Find the word "agent" in the material below and gather every line that contains it.

____ Provided data

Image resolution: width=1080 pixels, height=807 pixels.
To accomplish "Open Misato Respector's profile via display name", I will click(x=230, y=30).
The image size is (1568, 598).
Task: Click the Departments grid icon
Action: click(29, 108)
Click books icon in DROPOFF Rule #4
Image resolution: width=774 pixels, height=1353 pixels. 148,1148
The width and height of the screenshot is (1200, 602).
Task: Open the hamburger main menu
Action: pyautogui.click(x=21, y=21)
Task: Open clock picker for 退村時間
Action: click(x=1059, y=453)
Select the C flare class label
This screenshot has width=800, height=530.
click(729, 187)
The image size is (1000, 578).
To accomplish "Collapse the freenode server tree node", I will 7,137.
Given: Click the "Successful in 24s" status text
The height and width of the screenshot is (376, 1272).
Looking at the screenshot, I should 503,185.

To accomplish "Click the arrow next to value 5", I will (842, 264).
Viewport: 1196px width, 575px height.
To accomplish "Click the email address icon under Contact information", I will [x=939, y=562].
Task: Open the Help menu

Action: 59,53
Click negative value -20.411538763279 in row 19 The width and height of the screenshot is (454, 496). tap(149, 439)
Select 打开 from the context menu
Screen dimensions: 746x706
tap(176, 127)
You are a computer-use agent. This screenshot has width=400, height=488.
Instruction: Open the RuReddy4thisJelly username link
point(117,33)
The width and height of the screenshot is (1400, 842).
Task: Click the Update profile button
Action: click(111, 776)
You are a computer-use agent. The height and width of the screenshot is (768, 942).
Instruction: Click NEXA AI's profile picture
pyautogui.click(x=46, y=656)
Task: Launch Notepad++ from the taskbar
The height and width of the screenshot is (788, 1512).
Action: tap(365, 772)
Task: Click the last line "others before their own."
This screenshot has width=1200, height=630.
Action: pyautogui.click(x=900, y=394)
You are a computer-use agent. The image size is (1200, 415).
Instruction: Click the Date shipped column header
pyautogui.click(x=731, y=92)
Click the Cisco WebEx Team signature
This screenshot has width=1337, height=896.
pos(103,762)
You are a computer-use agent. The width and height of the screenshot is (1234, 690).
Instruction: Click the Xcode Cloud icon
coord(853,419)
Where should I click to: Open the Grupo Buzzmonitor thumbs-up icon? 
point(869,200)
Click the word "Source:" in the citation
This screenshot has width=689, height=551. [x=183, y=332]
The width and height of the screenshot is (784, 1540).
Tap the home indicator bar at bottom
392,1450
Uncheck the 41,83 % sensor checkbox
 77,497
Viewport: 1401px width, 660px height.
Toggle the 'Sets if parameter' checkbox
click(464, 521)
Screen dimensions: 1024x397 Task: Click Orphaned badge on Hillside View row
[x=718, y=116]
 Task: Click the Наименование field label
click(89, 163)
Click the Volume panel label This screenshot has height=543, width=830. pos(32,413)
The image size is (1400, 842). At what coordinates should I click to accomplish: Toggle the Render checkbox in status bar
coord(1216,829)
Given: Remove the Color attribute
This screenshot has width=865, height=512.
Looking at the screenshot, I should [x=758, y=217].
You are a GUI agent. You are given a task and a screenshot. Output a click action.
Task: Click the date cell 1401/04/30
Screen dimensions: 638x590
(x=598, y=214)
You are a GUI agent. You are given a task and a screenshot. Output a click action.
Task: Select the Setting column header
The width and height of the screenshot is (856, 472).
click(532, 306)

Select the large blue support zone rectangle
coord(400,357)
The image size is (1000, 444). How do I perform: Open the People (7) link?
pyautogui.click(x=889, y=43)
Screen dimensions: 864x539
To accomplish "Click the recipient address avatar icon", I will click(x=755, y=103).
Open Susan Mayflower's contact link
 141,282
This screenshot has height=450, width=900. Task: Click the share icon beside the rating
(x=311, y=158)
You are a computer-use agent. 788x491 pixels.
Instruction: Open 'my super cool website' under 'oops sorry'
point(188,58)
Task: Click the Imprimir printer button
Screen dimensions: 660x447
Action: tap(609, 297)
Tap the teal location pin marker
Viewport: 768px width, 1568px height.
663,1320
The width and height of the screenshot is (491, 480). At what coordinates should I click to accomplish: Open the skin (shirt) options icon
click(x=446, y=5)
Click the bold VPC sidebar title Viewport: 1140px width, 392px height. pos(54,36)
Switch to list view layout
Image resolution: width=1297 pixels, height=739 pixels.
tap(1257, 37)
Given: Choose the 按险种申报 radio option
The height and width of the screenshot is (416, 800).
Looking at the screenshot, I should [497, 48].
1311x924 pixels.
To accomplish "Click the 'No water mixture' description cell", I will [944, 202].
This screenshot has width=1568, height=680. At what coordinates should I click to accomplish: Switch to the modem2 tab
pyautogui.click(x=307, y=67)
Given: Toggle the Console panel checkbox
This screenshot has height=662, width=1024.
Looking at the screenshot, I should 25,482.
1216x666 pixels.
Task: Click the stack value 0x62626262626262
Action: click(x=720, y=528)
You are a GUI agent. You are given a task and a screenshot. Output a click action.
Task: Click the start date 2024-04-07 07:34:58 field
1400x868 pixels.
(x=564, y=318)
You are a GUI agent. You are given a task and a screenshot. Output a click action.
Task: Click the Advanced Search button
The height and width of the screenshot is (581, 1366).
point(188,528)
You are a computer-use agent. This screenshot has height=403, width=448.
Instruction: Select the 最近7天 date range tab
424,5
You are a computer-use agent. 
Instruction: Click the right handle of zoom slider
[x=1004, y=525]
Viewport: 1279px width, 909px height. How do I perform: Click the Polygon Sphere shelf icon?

________

Answer to this exercise —
You are a computer-use agent. This screenshot has width=400, height=488.
You are a computer-use agent. The height and width of the screenshot is (768, 942).
You are a computer-use agent. The image size is (1200, 415).
You are a computer-use agent. The width and height of the screenshot is (1234, 690).
You are a GUI agent. You are given a task and a screenshot. Output a click action.
You are a GUI agent. You are given a task and a screenshot. Output a click action.
You are a computer-use agent. 788x491 pixels.
You are a GUI agent. You are given a task and a screenshot. Output a click action.
You are a GUI agent. You are given a task and a screenshot. Output a click action.
You are a computer-use agent. This screenshot has height=403, width=448.
You are a computer-use agent. 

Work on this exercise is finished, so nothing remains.